> _What you need to do_: Word for word, quote the lines from the one containing "Task: Open the Week view dropdown" to the end of the entries below, including both. Leave pictures out.

---*---

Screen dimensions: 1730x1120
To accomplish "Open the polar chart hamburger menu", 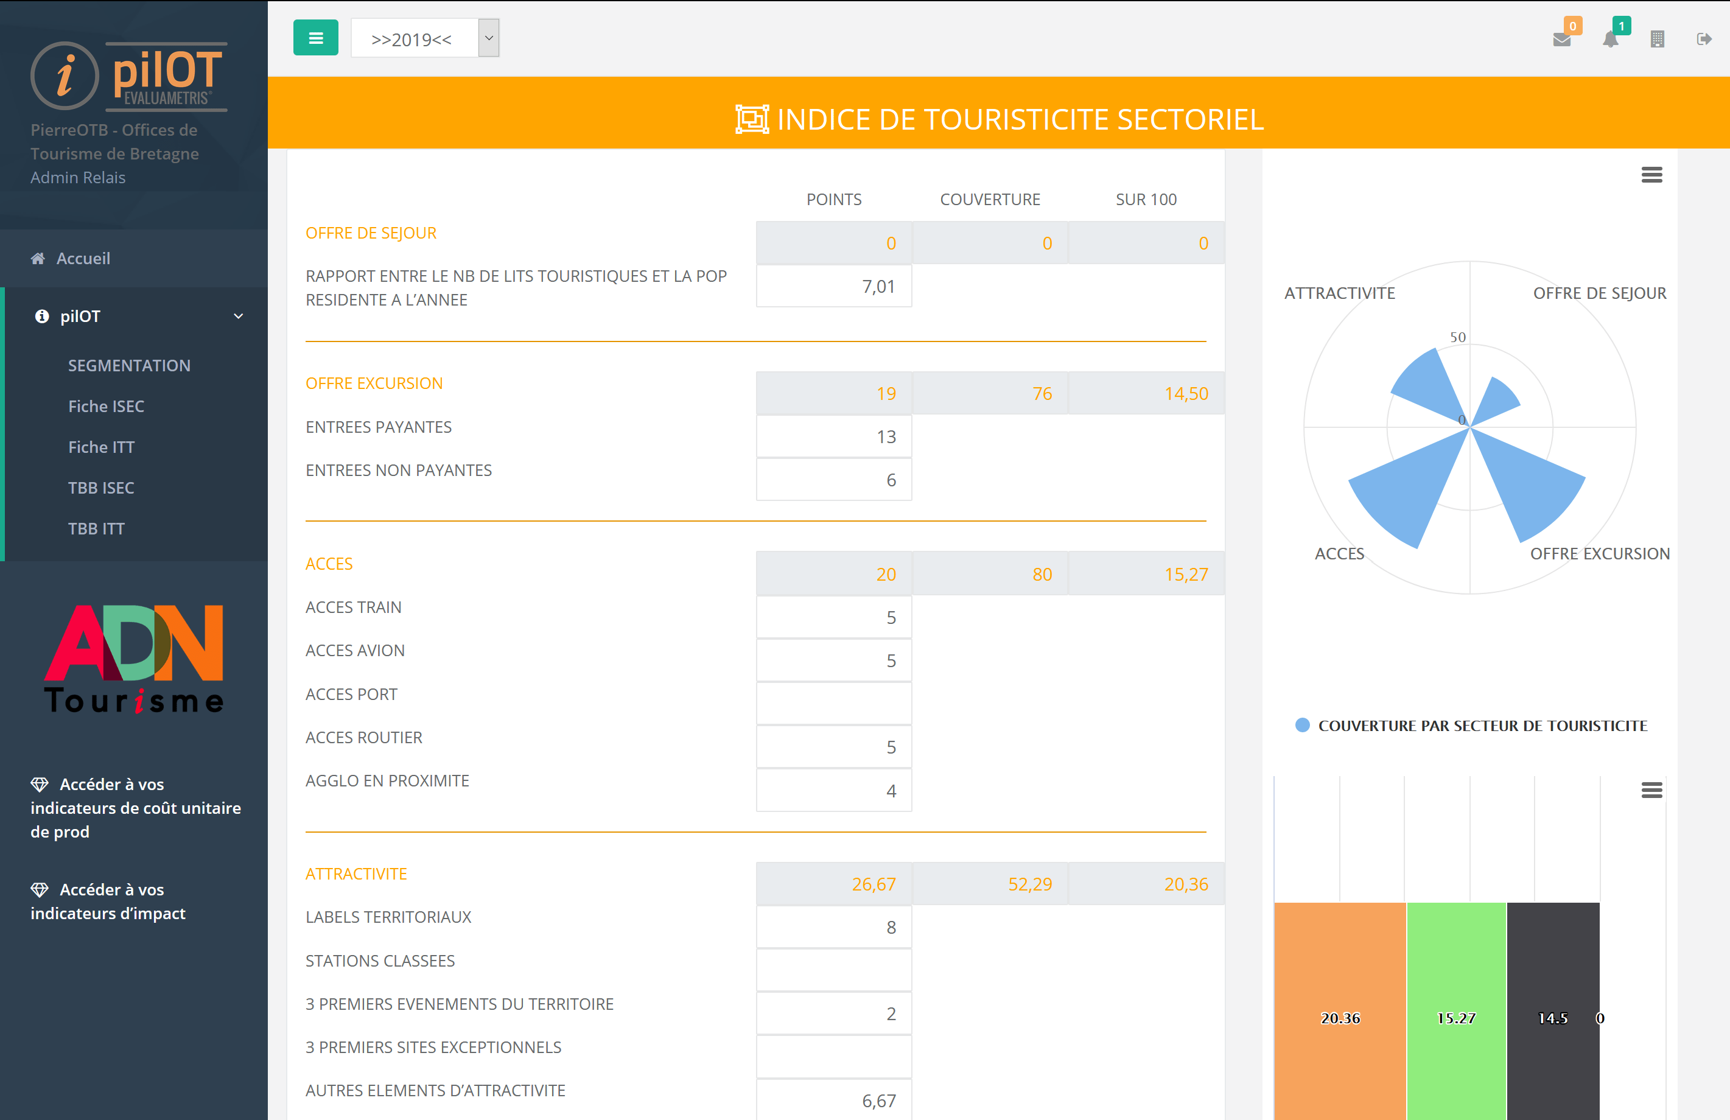I will [x=1651, y=174].
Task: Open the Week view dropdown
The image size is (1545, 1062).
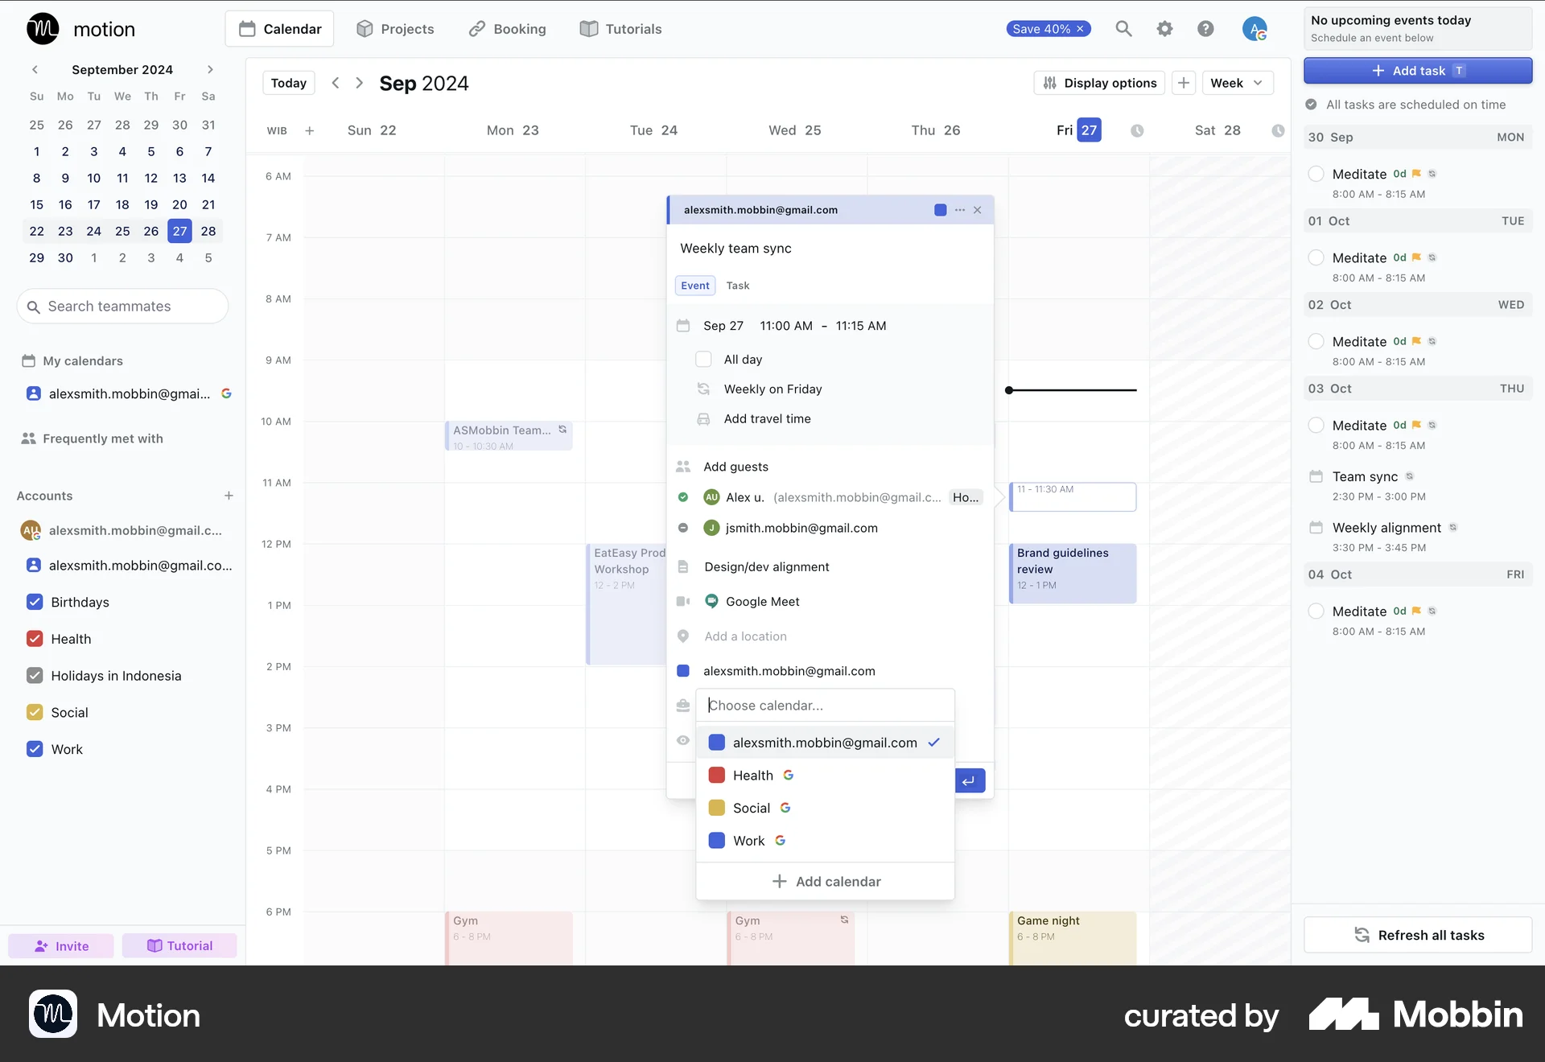Action: click(1238, 82)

---*---

> _Answer space_:
Task: Open the Week view dropdown
The image size is (1545, 1062).
Action: click(1238, 82)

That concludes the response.